──────── Records to process
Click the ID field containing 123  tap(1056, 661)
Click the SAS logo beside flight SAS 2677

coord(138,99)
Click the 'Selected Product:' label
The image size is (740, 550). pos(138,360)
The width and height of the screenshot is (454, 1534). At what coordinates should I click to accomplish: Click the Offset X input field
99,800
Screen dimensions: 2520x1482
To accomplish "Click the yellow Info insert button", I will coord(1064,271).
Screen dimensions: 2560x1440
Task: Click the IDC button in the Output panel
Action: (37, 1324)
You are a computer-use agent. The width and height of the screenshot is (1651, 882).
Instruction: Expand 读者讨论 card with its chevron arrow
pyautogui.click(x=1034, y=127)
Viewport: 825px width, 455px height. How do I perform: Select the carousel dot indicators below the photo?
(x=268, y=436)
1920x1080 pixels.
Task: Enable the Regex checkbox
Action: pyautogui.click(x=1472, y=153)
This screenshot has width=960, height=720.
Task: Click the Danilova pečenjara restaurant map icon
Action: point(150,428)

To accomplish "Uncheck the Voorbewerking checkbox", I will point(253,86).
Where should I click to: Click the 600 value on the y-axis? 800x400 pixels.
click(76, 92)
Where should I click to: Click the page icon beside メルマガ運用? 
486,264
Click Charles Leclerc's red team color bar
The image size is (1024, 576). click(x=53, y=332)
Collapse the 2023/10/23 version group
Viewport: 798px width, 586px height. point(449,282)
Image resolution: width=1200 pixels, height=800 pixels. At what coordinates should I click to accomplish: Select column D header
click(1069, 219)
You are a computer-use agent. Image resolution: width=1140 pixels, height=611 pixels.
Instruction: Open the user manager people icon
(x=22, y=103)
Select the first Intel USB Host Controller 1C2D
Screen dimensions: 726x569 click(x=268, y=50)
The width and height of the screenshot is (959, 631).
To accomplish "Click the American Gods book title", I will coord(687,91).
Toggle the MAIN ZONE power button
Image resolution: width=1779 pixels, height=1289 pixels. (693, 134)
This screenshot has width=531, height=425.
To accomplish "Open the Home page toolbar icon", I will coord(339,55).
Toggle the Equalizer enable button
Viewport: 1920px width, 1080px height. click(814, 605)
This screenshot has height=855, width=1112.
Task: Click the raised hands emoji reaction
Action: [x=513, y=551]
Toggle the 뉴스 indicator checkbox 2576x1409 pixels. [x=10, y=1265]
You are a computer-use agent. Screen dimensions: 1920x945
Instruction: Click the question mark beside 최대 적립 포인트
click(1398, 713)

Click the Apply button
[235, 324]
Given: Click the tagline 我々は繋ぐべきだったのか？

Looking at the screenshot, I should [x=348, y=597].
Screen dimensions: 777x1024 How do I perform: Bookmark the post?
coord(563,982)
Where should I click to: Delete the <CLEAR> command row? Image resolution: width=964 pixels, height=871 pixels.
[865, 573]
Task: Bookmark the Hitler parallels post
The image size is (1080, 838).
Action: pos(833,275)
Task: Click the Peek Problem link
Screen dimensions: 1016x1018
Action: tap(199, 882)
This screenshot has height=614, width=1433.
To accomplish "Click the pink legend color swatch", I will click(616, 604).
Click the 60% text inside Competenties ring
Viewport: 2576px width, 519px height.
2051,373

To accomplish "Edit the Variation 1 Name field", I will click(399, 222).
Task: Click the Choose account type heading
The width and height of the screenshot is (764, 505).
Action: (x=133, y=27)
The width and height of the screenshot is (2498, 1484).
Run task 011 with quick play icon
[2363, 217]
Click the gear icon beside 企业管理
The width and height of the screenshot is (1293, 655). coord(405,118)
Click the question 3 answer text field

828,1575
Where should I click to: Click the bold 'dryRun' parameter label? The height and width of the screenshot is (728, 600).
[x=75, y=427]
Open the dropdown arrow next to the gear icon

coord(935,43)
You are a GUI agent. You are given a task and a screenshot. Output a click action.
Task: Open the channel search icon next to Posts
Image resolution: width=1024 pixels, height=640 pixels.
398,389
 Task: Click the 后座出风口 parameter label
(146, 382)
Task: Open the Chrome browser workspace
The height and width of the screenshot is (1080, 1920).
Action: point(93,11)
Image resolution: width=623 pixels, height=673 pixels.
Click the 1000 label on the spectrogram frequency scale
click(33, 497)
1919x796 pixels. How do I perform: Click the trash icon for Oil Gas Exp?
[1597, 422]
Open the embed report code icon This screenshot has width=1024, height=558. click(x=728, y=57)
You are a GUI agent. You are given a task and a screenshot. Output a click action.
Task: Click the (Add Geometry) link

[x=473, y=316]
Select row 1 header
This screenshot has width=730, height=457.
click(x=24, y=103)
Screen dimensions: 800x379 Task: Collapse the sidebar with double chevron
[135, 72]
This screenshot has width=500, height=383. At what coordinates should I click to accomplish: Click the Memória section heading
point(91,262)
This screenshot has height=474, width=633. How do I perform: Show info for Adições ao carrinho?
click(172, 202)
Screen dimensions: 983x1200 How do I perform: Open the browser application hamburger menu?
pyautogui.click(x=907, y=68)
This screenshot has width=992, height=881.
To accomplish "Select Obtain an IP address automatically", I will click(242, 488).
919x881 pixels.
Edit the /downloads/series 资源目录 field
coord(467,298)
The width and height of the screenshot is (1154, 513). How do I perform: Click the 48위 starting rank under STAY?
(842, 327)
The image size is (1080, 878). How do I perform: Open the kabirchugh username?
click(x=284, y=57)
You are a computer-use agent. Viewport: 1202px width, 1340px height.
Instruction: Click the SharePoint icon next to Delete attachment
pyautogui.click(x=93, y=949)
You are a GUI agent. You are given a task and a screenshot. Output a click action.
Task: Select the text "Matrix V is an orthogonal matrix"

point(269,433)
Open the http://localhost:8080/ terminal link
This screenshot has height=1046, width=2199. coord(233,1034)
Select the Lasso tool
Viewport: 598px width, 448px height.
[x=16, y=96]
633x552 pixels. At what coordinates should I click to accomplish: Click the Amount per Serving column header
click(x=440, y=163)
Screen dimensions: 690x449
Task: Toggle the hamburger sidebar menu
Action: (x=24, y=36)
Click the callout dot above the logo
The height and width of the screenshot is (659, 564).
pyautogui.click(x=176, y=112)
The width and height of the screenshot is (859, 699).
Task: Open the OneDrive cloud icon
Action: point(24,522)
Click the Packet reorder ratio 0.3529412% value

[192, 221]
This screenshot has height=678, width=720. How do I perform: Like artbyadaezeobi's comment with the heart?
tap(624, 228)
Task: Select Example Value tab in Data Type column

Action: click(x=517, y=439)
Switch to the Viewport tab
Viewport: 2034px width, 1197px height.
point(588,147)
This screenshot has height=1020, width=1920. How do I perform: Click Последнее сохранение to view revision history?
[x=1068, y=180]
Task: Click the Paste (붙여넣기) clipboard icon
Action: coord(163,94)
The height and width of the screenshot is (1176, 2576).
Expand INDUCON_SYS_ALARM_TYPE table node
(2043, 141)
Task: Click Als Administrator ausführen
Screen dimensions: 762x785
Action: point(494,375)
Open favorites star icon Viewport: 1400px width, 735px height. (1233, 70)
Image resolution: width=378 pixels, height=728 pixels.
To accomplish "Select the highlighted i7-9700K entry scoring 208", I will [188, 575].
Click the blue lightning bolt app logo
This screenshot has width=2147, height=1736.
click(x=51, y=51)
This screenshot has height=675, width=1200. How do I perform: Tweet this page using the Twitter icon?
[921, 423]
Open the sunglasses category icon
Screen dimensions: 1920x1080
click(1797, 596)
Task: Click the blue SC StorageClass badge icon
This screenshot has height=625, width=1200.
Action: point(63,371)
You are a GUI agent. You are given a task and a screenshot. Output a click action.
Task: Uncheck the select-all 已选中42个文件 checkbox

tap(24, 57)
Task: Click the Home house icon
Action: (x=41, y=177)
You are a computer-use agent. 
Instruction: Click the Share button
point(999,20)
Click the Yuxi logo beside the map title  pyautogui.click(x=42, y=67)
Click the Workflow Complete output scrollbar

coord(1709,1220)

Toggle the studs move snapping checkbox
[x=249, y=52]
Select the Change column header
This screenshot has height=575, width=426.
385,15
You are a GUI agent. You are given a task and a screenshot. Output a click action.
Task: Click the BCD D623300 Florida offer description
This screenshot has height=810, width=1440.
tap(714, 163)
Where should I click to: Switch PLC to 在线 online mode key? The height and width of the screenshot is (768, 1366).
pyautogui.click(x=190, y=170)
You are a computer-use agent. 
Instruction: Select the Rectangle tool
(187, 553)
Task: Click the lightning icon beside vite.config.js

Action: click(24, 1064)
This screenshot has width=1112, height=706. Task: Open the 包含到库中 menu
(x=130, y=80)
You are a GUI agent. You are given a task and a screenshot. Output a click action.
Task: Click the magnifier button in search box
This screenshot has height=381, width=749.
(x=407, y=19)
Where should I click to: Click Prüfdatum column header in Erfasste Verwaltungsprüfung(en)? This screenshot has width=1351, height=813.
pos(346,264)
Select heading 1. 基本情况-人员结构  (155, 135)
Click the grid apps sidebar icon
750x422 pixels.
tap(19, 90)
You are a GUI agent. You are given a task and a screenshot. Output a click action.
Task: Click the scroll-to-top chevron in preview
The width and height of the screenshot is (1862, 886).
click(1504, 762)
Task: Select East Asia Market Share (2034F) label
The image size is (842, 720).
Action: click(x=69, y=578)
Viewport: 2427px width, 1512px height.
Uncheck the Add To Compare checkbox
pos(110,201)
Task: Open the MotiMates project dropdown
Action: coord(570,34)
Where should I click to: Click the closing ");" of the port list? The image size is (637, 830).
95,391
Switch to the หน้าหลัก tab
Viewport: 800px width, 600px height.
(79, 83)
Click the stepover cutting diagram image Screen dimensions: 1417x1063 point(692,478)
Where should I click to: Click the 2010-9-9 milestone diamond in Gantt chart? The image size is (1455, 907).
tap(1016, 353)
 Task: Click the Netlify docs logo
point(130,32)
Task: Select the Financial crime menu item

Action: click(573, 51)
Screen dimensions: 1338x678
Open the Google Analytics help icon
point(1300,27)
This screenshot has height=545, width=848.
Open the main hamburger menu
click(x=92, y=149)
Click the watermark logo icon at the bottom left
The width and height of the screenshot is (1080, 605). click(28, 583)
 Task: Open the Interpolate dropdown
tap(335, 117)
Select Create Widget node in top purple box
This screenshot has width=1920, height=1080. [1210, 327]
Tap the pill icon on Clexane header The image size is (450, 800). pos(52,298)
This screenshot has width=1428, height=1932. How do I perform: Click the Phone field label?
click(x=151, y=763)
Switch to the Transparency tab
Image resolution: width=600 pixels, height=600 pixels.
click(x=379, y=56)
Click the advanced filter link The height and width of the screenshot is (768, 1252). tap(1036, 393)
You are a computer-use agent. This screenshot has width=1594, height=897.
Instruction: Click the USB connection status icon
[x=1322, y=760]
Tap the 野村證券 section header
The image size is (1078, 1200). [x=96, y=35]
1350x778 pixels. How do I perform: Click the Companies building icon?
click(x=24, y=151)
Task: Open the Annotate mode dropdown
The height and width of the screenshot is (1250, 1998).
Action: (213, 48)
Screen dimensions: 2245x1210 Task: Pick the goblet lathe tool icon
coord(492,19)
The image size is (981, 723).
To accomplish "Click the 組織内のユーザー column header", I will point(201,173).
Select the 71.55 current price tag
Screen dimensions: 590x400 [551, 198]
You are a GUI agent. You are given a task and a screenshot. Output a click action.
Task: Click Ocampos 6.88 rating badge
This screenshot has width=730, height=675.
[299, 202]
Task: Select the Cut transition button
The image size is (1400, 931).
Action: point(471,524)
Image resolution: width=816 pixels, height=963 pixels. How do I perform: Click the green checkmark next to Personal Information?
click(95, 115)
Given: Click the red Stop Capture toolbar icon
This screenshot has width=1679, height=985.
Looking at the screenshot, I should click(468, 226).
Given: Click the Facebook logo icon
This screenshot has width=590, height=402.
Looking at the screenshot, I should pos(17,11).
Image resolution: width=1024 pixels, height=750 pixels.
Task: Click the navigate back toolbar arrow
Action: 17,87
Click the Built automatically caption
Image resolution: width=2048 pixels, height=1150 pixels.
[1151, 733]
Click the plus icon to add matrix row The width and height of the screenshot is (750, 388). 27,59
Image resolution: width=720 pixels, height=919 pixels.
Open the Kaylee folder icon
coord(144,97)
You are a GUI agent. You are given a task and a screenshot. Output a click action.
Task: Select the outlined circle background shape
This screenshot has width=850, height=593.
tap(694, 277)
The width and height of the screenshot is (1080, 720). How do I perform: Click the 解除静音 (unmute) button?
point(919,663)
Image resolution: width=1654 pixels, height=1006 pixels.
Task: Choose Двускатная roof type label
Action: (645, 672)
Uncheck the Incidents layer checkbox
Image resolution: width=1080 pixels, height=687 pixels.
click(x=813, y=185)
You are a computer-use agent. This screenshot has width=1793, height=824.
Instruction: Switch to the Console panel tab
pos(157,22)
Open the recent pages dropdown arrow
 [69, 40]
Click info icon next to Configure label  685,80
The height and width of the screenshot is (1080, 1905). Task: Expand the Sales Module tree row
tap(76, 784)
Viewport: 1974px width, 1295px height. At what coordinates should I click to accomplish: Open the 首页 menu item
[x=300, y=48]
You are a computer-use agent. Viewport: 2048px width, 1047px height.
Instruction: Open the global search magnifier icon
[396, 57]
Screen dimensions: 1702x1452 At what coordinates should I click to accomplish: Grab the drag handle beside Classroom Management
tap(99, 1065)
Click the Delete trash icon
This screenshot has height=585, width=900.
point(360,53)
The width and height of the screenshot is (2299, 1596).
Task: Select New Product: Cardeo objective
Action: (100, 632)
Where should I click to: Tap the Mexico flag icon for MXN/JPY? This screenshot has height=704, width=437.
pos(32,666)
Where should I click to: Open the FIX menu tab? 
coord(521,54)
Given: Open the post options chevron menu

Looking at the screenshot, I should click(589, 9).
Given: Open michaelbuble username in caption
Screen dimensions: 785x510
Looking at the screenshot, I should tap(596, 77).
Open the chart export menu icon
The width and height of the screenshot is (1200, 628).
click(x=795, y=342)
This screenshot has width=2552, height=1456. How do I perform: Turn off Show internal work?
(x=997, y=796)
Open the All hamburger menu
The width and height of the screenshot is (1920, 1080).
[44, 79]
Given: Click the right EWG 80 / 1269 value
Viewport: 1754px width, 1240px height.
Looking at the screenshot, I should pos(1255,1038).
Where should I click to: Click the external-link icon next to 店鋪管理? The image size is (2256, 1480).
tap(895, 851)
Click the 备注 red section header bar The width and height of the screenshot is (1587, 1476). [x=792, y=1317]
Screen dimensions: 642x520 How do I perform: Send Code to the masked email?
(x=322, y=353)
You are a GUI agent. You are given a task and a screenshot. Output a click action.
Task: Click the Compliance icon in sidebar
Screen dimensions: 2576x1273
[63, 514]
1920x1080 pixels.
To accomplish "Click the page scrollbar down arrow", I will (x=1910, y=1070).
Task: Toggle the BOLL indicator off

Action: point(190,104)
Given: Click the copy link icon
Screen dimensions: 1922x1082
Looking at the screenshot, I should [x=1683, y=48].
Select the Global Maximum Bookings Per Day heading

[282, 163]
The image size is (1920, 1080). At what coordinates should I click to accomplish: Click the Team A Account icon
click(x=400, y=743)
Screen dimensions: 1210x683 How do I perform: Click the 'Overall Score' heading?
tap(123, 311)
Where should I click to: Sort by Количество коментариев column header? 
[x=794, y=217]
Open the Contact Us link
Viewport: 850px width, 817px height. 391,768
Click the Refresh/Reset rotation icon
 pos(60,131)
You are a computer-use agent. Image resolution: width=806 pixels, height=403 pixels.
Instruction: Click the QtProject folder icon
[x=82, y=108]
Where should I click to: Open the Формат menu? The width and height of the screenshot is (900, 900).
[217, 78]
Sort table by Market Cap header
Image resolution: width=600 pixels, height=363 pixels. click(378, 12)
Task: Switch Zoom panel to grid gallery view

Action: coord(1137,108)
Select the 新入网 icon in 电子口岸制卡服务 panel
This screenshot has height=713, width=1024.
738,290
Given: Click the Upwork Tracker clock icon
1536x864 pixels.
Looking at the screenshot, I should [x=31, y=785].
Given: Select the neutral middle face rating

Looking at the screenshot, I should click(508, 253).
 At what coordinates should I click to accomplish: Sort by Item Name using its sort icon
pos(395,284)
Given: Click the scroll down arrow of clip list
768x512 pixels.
────────────────
Rewrite the material from its first line through the line that contains "Image resolution: width=1779", replacing "field" with "box" and leaving everything else as it is.

Click the ID box containing 123  tap(1056, 661)
Click the SAS logo beside flight SAS 2677

coord(138,99)
Click the 'Selected Product:' label
The image size is (740, 550). pos(138,360)
The width and height of the screenshot is (454, 1534). At what coordinates should I click to accomplish: Click the Offset X input box
99,800
Screen dimensions: 2520x1482
To accomplish "Click the yellow Info insert button", I will coord(1064,271).
Screen dimensions: 2560x1440
Task: Click the IDC button in the Output panel
Action: (37, 1324)
You are a computer-use agent. The width and height of the screenshot is (1651, 882).
Instruction: Expand 读者讨论 card with its chevron arrow
pyautogui.click(x=1034, y=127)
Viewport: 825px width, 455px height. How do I perform: Select the carousel dot indicators below the photo?
(x=268, y=436)
1920x1080 pixels.
Task: Enable the Regex checkbox
Action: pyautogui.click(x=1472, y=153)
This screenshot has width=960, height=720.
Task: Click the Danilova pečenjara restaurant map icon
Action: point(150,428)

To accomplish "Uncheck the Voorbewerking checkbox", I will point(253,86).
Where should I click to: Click the 600 value on the y-axis? 800x400 pixels.
click(76, 92)
Where should I click to: Click the page icon beside メルマガ運用? 
486,264
Click Charles Leclerc's red team color bar
The image size is (1024, 576). click(x=53, y=332)
Collapse the 2023/10/23 version group
Viewport: 798px width, 586px height. point(449,282)
Image resolution: width=1200 pixels, height=800 pixels. At what coordinates should I click to accomplish: Select column D header
click(1069, 219)
You are a computer-use agent. Image resolution: width=1140 pixels, height=611 pixels.
Instruction: Open the user manager people icon
(x=22, y=103)
Select the first Intel USB Host Controller 1C2D
Screen dimensions: 726x569 click(x=268, y=50)
The width and height of the screenshot is (959, 631).
To accomplish "Click the American Gods book title", I will coord(687,91).
Toggle the MAIN ZONE power button
Image resolution: width=1779 pixels, height=1289 pixels. (693, 134)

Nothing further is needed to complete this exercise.